▸ Exercise objective
Copy out the part of the data that opens with the line containing "best (312, 623)" and closes with the line containing "center [416, 787].", both of those lines included.

|---|

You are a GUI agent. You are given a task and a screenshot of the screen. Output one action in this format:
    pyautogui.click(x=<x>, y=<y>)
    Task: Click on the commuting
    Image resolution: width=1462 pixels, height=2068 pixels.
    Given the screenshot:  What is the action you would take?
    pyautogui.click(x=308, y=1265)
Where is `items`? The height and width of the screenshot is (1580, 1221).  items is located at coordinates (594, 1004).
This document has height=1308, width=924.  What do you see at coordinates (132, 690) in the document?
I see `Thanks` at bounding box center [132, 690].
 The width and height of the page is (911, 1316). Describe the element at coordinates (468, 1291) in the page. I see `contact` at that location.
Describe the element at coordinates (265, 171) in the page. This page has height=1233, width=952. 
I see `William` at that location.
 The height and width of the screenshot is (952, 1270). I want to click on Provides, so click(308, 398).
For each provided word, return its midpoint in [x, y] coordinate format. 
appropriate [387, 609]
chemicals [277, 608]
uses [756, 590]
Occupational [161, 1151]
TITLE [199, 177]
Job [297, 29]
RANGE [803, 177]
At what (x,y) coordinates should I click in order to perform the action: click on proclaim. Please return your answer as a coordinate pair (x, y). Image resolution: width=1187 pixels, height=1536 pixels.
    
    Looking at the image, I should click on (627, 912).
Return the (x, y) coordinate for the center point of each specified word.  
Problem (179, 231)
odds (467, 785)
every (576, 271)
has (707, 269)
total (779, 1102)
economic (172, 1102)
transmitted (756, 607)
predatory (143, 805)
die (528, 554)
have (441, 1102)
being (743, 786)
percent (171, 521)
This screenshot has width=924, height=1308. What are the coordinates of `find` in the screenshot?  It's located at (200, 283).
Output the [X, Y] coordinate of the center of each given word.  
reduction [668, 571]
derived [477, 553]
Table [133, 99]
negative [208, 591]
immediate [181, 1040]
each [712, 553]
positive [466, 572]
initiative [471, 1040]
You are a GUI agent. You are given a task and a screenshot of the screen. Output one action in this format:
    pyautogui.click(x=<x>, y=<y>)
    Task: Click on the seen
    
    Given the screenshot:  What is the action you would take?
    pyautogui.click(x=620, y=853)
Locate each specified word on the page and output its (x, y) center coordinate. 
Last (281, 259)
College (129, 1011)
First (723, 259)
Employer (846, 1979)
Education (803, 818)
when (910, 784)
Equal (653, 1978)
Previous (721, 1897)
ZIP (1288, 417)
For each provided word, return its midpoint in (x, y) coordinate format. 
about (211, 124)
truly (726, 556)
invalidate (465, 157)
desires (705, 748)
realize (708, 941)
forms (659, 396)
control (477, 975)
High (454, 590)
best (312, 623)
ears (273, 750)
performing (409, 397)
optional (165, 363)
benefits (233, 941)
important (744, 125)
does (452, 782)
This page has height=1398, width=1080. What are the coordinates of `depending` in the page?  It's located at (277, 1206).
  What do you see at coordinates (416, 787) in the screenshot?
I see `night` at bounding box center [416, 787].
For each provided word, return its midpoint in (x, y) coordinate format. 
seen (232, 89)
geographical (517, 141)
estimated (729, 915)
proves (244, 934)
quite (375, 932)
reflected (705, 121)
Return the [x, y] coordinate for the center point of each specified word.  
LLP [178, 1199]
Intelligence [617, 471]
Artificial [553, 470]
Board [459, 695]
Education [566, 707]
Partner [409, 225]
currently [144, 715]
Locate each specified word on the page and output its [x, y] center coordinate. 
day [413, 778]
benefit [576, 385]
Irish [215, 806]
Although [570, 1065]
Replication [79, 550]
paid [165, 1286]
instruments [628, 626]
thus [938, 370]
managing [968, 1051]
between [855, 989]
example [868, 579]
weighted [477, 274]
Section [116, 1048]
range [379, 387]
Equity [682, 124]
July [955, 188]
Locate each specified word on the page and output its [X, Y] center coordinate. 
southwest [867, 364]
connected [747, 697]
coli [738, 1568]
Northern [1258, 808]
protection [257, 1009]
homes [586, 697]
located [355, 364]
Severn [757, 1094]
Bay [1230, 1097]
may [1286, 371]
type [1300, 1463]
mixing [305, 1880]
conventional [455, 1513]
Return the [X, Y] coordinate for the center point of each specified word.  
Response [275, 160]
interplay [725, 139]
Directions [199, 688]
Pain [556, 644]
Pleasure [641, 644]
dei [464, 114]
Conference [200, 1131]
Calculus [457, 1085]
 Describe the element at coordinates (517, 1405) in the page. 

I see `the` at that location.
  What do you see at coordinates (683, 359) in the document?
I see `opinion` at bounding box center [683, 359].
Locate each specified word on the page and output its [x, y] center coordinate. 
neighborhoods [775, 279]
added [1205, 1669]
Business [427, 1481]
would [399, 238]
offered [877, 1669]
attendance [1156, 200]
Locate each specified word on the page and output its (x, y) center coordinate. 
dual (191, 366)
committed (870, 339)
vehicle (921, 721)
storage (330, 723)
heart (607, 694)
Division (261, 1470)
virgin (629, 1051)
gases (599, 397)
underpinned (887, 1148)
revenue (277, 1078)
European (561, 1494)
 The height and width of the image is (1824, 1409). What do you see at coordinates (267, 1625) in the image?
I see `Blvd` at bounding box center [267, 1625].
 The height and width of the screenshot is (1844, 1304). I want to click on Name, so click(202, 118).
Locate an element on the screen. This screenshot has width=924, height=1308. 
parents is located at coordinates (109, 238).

|---|

▸ Complete response
best (312, 623)
ears (273, 750)
performing (409, 397)
optional (165, 363)
benefits (233, 941)
important (744, 125)
does (452, 782)
This page has height=1398, width=1080. What are the coordinates of `depending` in the page?  It's located at (277, 1206).
  What do you see at coordinates (416, 787) in the screenshot?
I see `night` at bounding box center [416, 787].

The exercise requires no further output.